Um documento divulgado pela Casa Branca nesta sexta-feira (5/12) apresentou o principal foco militar do governo do presidente dos EUA, Donald Trump. A nova estratégia de segurança nacional passa a direcionar mais atenção à América Latina. O documento confirma uma espécie de retomada da Doutrina Monroe, desta vez aplicada à região latino-americana, onde Trump mantém embates com a Colômbia e a Venezuela.

No documento, os Estados Unidos afirmam que passarão a aplicar a Doutrina Monroe para restaurar a preeminência americana no hemisfério ocidental’ e para proteger seu território e o acesso a ‘geografias-chave em toda a região’.

Formulada em 1823, a Doutrina Monroe foi uma política externa dos EUA que defendia que nenhuma potência europeia deveria interferir nos assuntos das Américas.

“Negaremos a competidores extrarregionais a capacidade de posicionar forças ou outras capacidades ameaçadoras, ou de possuir ou controlar ativos estrategicamente vitais em nosso hemisfério. Esse ‘Corolário Trump’ à Doutrina Monroe é uma restauração lógica e poderosa do poder e das prioridades americanas, consistente com os interesses de segurança dos EUA”, reforça o documento.

Quintal estratégico

Ao citar a América Latina, o documento afirma que os Estados Unidos passarão a dedicar muito mais atenção aos países latino-americanos do que vinham dedicando nos últimos anos: “A América Latina é nosso quintal estratégico e não deve ser influenciada por outras potências.”
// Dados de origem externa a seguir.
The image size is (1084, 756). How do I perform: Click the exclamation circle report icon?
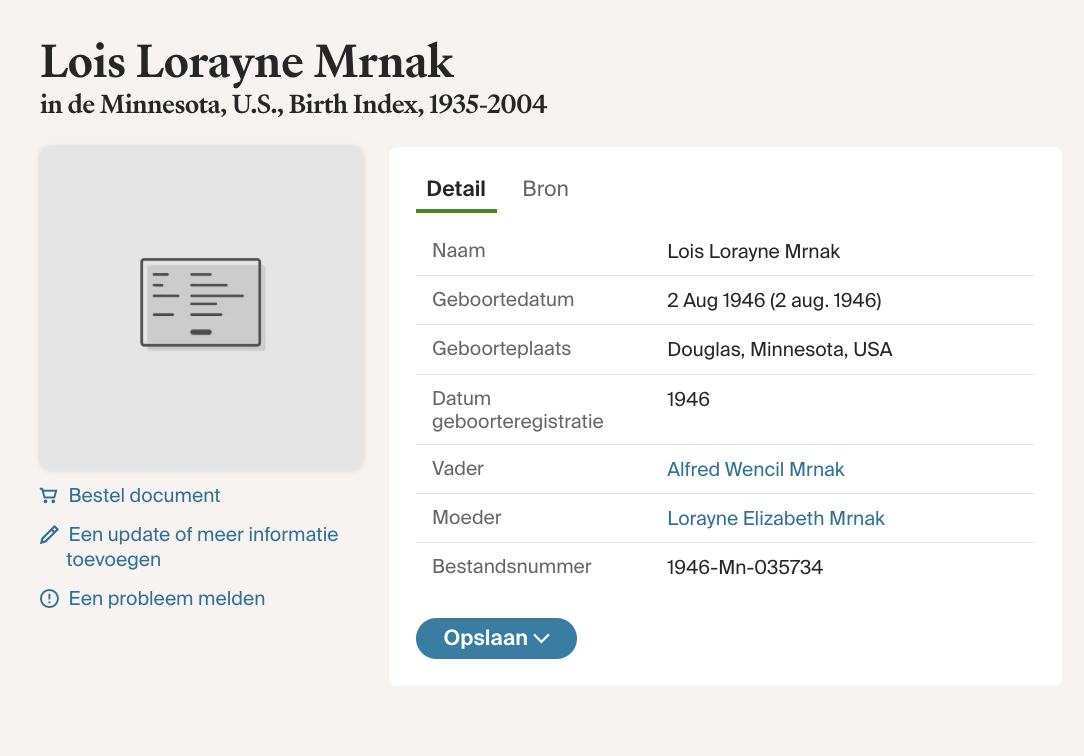pyautogui.click(x=48, y=599)
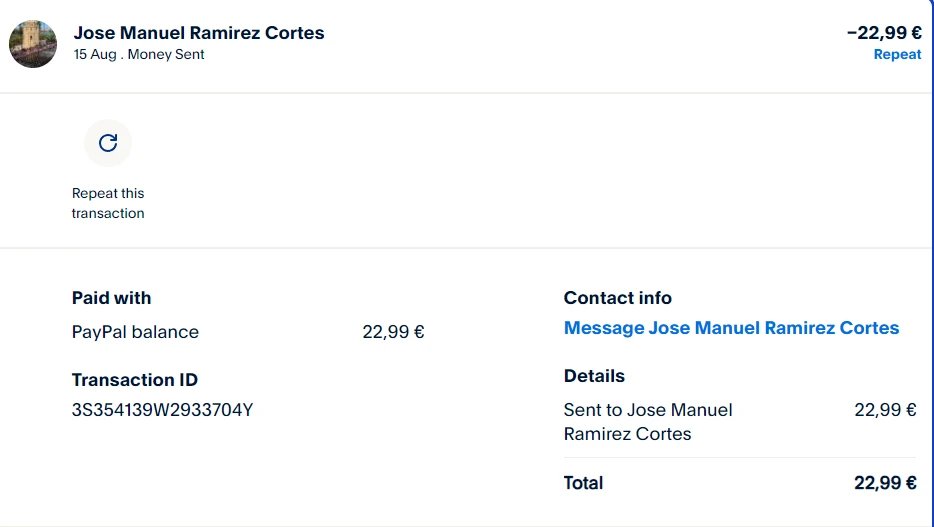934x527 pixels.
Task: Click the "Paid with" heading
Action: click(x=111, y=298)
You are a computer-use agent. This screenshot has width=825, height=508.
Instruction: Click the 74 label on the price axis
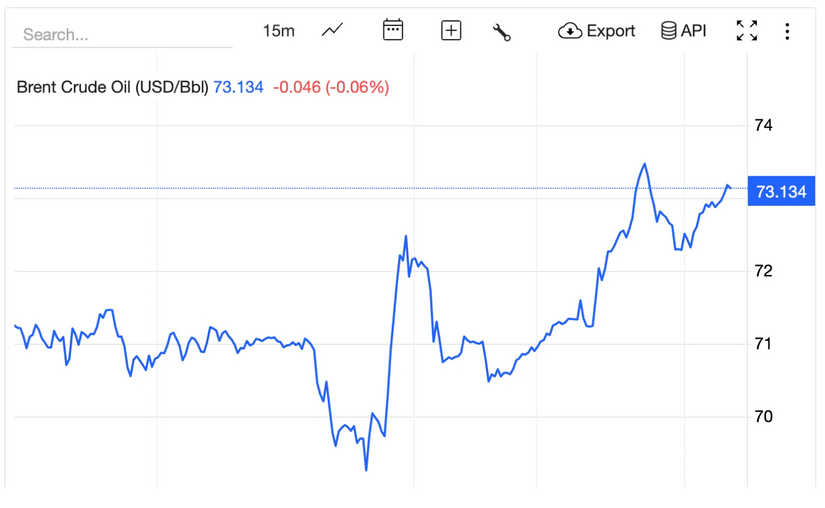(763, 126)
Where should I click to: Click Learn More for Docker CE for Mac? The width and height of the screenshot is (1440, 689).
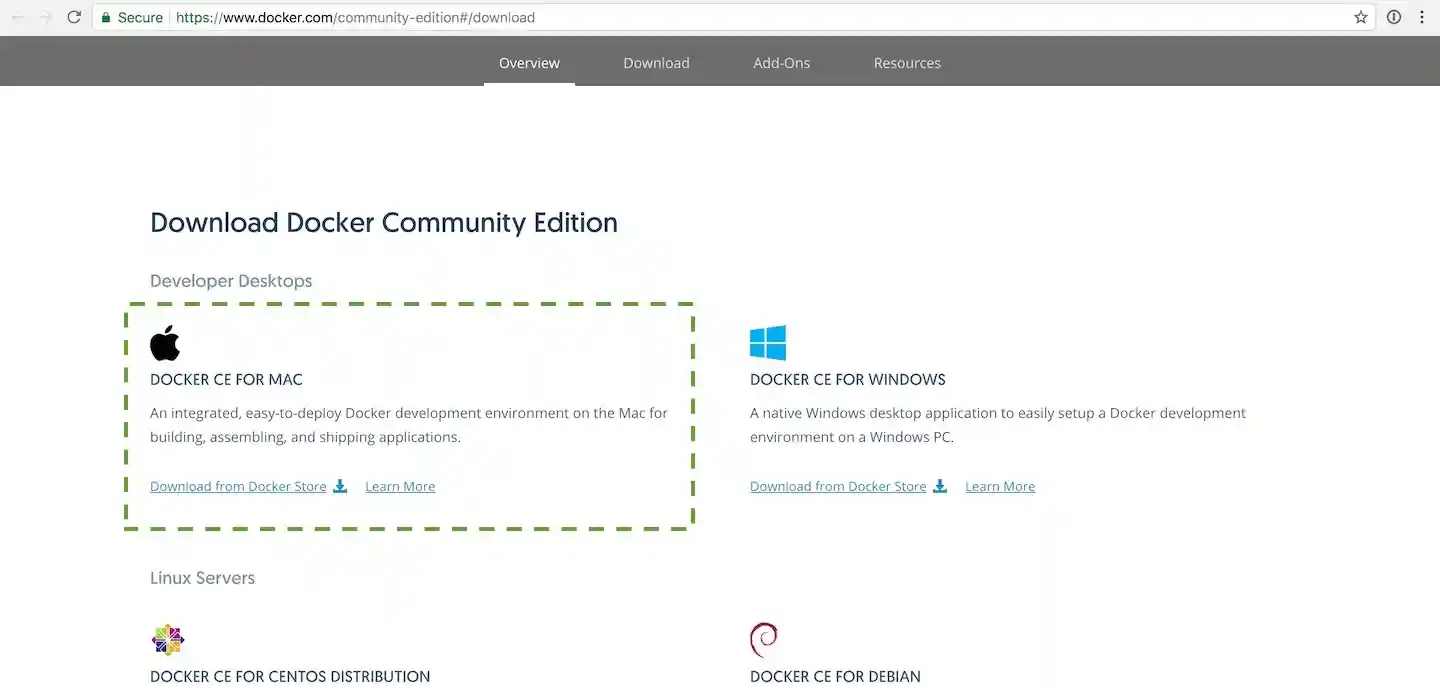point(399,486)
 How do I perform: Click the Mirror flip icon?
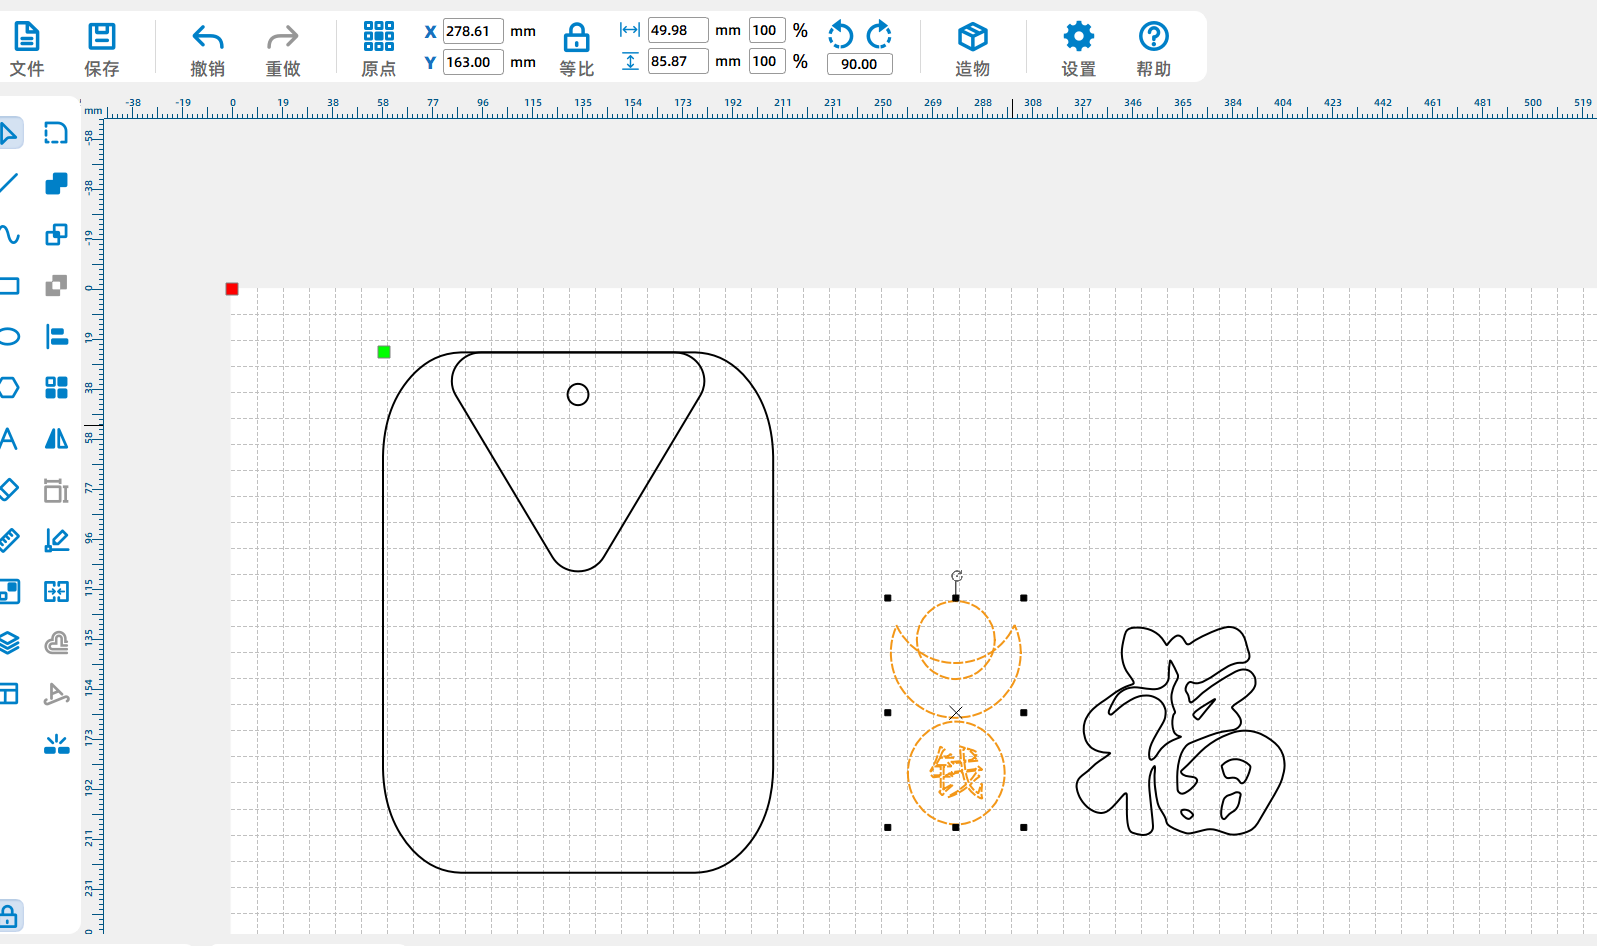coord(57,439)
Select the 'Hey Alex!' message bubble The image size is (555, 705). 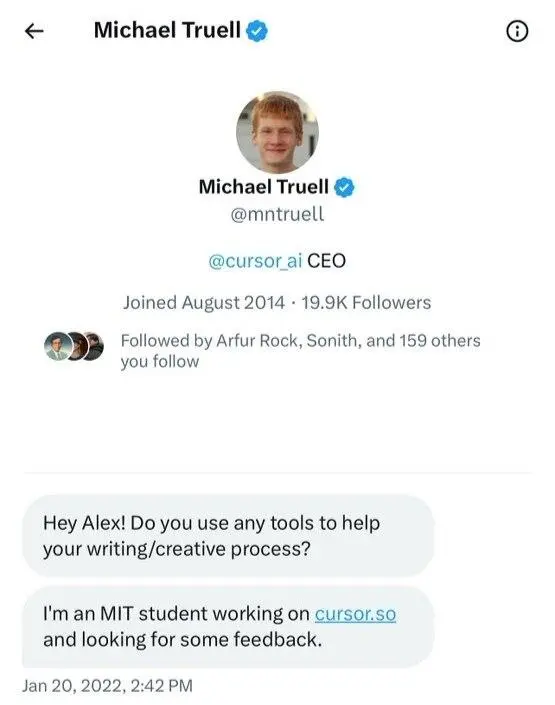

“Algumas influências estrangeiras serão difíceis de reverter, dadas as alianças políticas entre certos governos latino-americanos e determinados atores estrangeiros. No entanto, muitos governos não estão ideologicamente alinhados a potências estrangeiras; eles se aproximam delas por outros motivos, incluindo baixos custos e menos barreiras regulatórias para fazer negócios”, acrescenta a Casa Branca.

Os norte-americanos alegam que o país tem “obtido sucesso em reduzir a influência externa no hemisfério ocidental ao demonstrar, de forma específica, quantos custos ocultos — em espionagem, cibersegurança, armadilhas de dívida e outros — estão embutidos na suposta ‘assistência de baixo custo’ oferecida por esses países”.

A decisão do governo Trump ocorre em meio à escalada de tensões com os governo da Venezuela e da Colômbia.